═══ TASK INPUTS
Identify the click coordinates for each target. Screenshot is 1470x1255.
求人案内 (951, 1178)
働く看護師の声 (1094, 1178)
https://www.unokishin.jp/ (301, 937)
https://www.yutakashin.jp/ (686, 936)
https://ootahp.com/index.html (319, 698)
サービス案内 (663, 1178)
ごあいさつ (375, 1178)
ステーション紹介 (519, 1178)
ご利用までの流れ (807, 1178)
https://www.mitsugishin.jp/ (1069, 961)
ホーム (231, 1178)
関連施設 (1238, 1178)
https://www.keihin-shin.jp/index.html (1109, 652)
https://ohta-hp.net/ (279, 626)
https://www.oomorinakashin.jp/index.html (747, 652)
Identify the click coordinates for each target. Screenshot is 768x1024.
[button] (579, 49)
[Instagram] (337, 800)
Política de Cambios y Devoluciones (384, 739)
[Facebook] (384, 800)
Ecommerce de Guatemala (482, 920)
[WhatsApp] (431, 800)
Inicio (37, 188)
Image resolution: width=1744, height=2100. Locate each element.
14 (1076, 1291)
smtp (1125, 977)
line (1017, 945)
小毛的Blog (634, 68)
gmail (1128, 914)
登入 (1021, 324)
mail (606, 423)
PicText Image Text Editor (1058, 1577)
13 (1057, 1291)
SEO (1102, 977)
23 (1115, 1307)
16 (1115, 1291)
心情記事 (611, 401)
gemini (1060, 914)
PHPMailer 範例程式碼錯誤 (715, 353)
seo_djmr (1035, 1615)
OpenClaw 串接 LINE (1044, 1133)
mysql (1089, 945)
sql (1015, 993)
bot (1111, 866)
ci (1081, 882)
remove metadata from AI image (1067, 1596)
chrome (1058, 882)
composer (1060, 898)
══════
**WHAT IS REQUIRED:** Looking at the records above, return exactly the lines from the line with "https://www.yutakashin.jp/ (686, 936)" to the line with "[Instagram] (337, 800)", both ends included.

**SOLUTION TO THIS EXERCISE:**
https://www.yutakashin.jp/ (686, 936)
https://ootahp.com/index.html (319, 698)
サービス案内 (663, 1178)
ごあいさつ (375, 1178)
ステーション紹介 (519, 1178)
ご利用までの流れ (807, 1178)
https://www.mitsugishin.jp/ (1069, 961)
ホーム (231, 1178)
関連施設 (1238, 1178)
https://www.keihin-shin.jp/index.html (1109, 652)
https://ohta-hp.net/ (279, 626)
https://www.oomorinakashin.jp/index.html (747, 652)
Identify the click coordinates for each target. Screenshot is 768x1024.
[button] (579, 49)
[Instagram] (337, 800)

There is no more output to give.